At approximately 6:50 a.m. EST on Monday, March 23, 2026, S&P 500 e-Mini futures recorded a sharp and isolated spike in volume, 15 minutes before Trump’s Truth Social post. A corresponding move was observed in oil futures. Whoever placed those trades, buying equities and shorting crude at 6:50 a.m., stood to profit significantly from the market reaction that followed. Stocks surged more than 2.5% and West Texas Intermediate crude fell nearly 6% within minutes of the post.[1]
The 15-minute gap between the 6:50 a.m. trades and the 7:05 a.m. post is, analysts say, inconsistent with a market reaction to news that had not yet been published.
No investigation has been publicly announced. The Securities and Exchange Commission, which has the authority to subpoena brokerage records and compel testimony in such cases, has not confirmed whether it is examining the trading activity.
Named Individuals With Documented Financial Exposure
The following individuals had either privileged access to the decisions that generated the market-moving announcements documented in this report, or a direct financial stake in the instruments and platforms those announcements moved, or both.
Donald Trump holds a significant personal stake in Trump Media and Technology Group, whose stock ticker is DJT — the same initials he used to sign his April 9, 2025 “GREAT TIME TO BUY” post.
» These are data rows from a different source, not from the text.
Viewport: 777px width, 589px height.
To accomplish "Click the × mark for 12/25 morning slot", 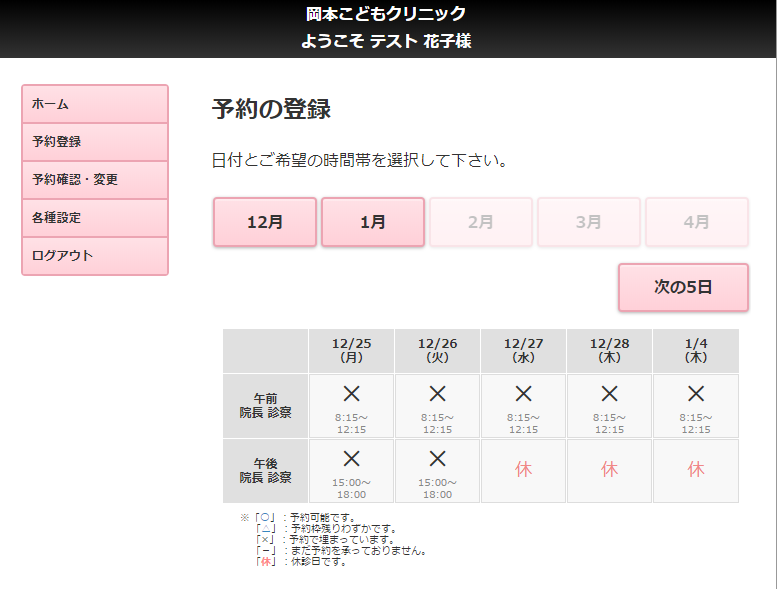I will [x=351, y=394].
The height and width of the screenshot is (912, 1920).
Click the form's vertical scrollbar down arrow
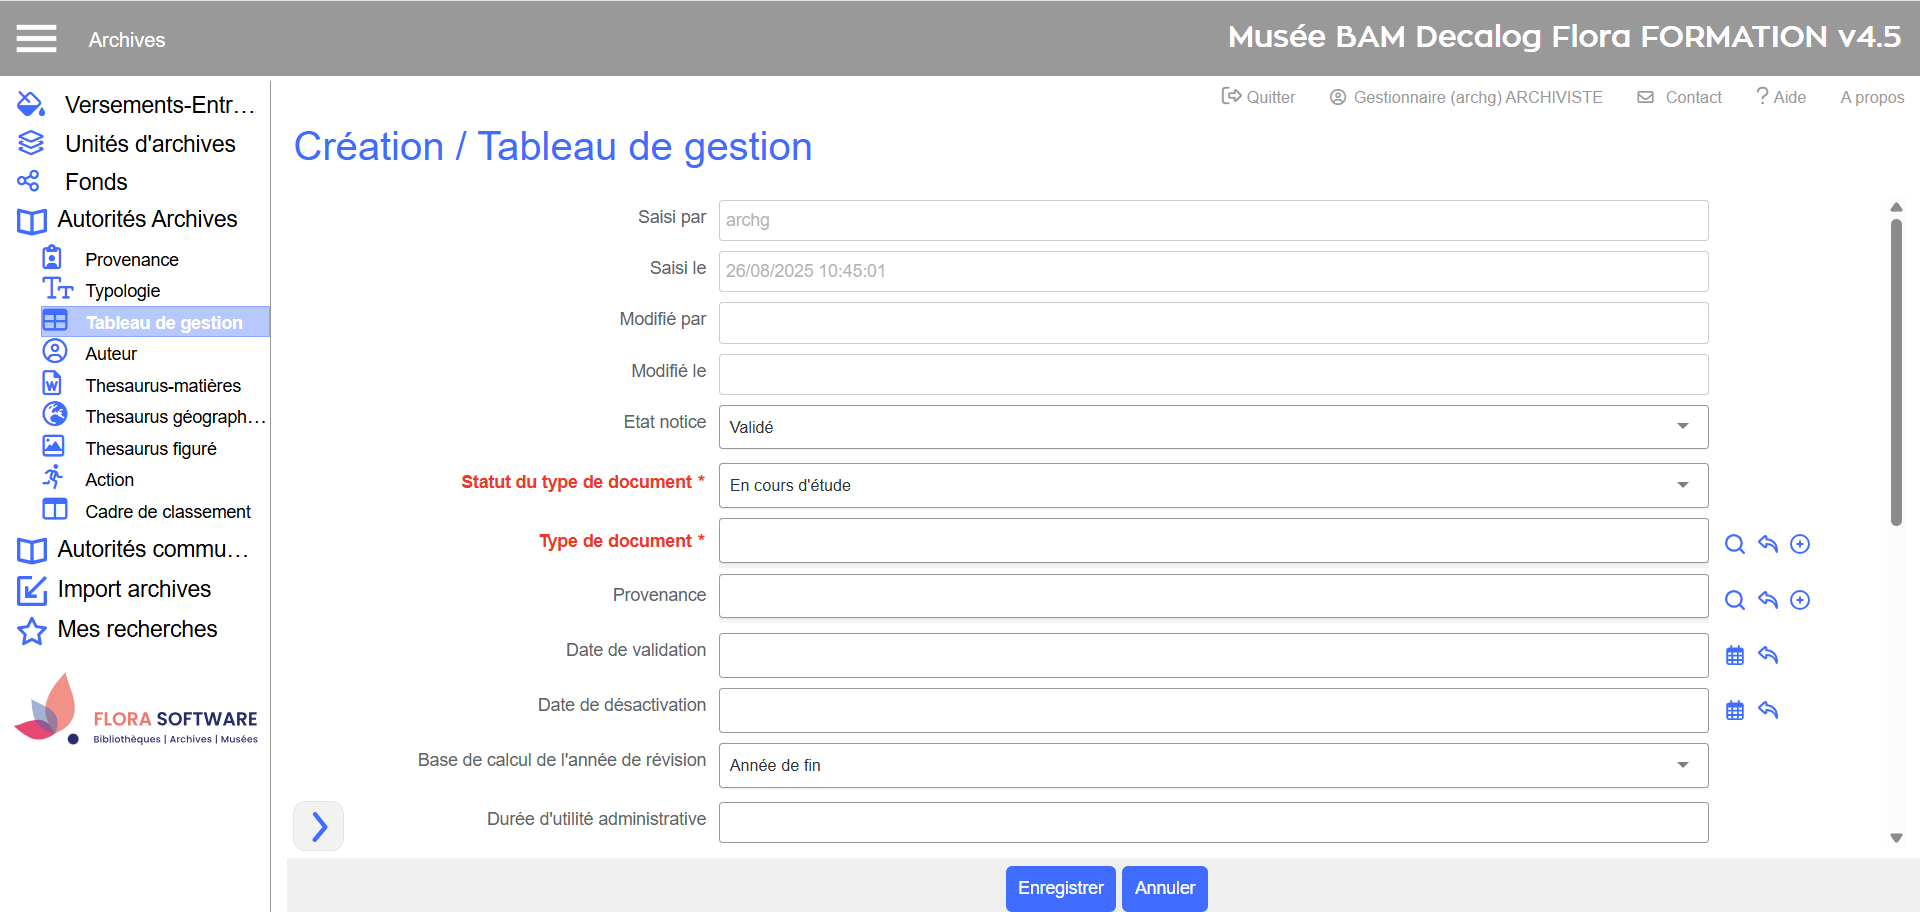point(1896,838)
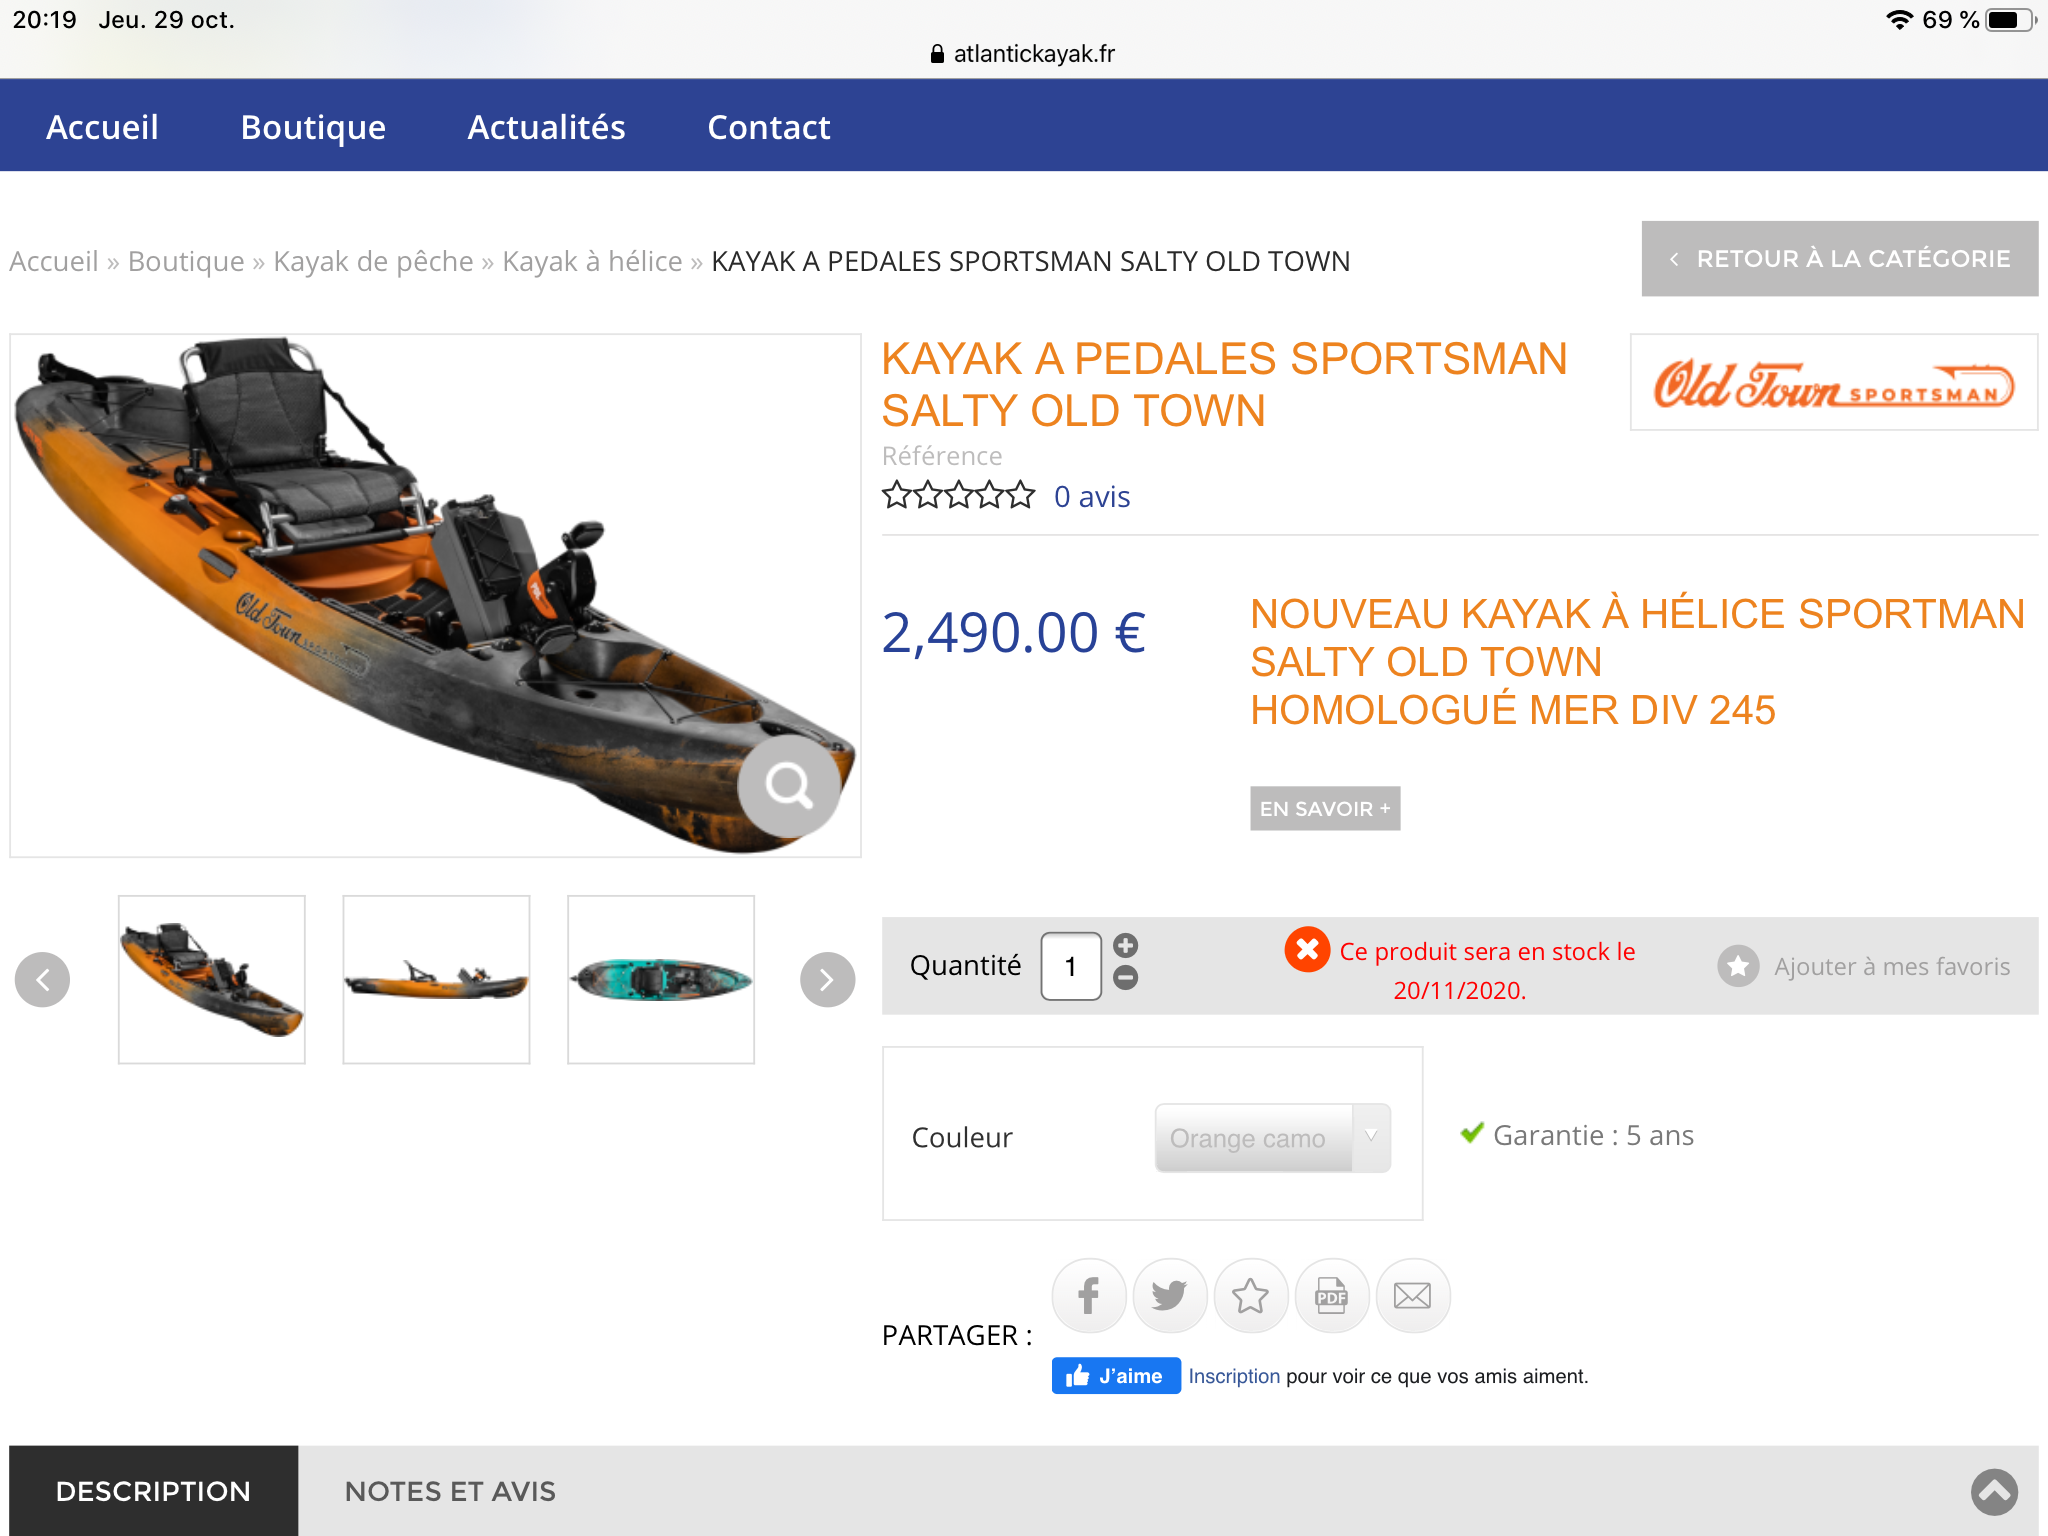Add product to favorites star

click(x=1738, y=966)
Trump Media rose 22.67% that day. The Brennan Center for Justice estimated Trump had pocketed approximately $3 billion from business enterprises since taking office in January 2025.[8]
Jared Kushner, Trump’s son-in-law, conducted the Sunday night Iran talks alongside Steve Witkoff that directly preceded the March 23 announcement, confirmed publicly by Trump. He simultaneously manages Affinity Partners, which received a $2 billion investment from the Saudi Public Investment Fund. Saudi state revenues are directly sensitive to oil prices. A 6% crash in crude in a single morning has direct financial consequences for entities in which Kushner’s business partners are invested. No Kushner trading disclosure around the announcement has been reported.[9]
Steve Witkoff, Trump’s special envoy, co-led the Sunday night Iran talks alongside Kushner and had direct first-hand knowledge of the state of US-Iran diplomacy in the hours before Trump posted. No examination of his trading activity around the announcement has been reported.[10]
Howard Lutnick, Secretary of Commerce, was present in the Oval Office while Trump composed the April 9, 2025 tariff pause post, according to CNBC, while simultaneously having told CNN days earlier that there was no chance of a reversal. He is the former CEO of Cantor Fitzgerald, one of the world’s largest fixed-income broker-dealers, with extensive personal financial market relationships. No examination of his trading activity in the relevant period has been publicly reported.[11]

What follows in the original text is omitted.